In the issue’s first paper, “Refined analysis of the no-butterfly-arbitrage domain for SSVI slices”, Claude Martini and Arianna Mingone provide a detailed analysis of the inputs to the popular surface stochastic-volatility-inspired (SSVI) parametric volatility surface model such that standard arbitrage conditions are satisfied. Various simplifications are made to simplify calibration procedures.

Next, in the second paper in the issue, José Brito, Andrei Goloubentsev and Evgeny Goncharov give us “Automatic adjoint differentiation for special functions involving expectations”. Their methods are targeted at an important class of objectives that naturally arise from parametric model calibration with Monte Carlo methods. Using adapted formulations of algorithmic adjoint differentiation in tandem with parallelization, the new algorithms are faster and easier to implement than previous methods.

There is a growing body of literature documenting recent advances in both industry and academia regarding market scenario generation and data-driven hedging. In our final paper, “Hedging of financial derivative contracts via Monte Carlo tree search”, Oleg Szehr presents a specific approach that builds on an AlphaZero version of Monte Carlo tree search. Using only contractual cashflows as inputs to utility maximization, his proposed method is shown to perform on a par with, or be superior to, contemporary Q-learning and deep-hedging methods on basic hedging tasks.

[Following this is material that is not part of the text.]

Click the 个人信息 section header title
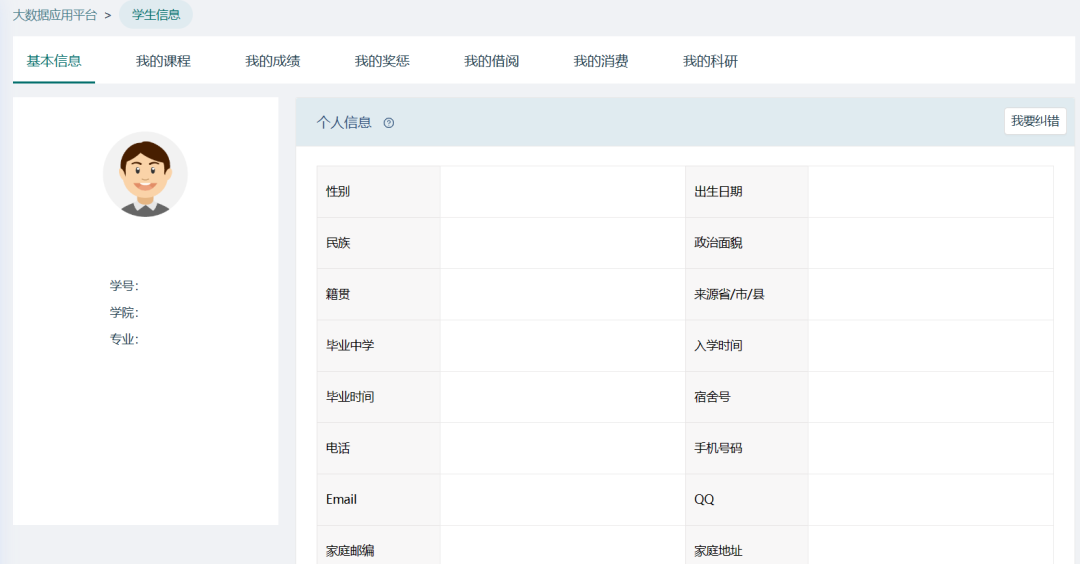Viewport: 1080px width, 564px height. point(344,123)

Finally, let me draw your attention to the International Conference on Computational Finance 2024 (ICCF24), whose themes align strongly with this journal. We expect that many of our authors and editorial board members will present at this conference, which will be held in Amsterdam on April 2–5, 2024, and we look forward to devoting a special issue to the conference papers in a subsequent volume. The conference’s main organizer is my predecessor as editor-in-chief, Cornelis W. (“Kees”) Oosterlee, and together we will be hosting a special session to celebrate the many contributions to the field by Peter Forsyth, another former editor of The Journal of Computational Finance, on the occasion of his seventieth birthday. The recipient of the 2022 Journal of Computational Finance Young Researcher Award (the Peter Carr Memorial Prize), Álvaro Leitao Rodríguez, will deliver a plenary lecture, and there will be talks from renowned and upcoming academics and practitioners in the field of quantitative finance. I am greatly looking forward to this exciting conference and hope to see many of you there. In the meantime, I hope you find this issue of The Journal of Computational Finance interesting.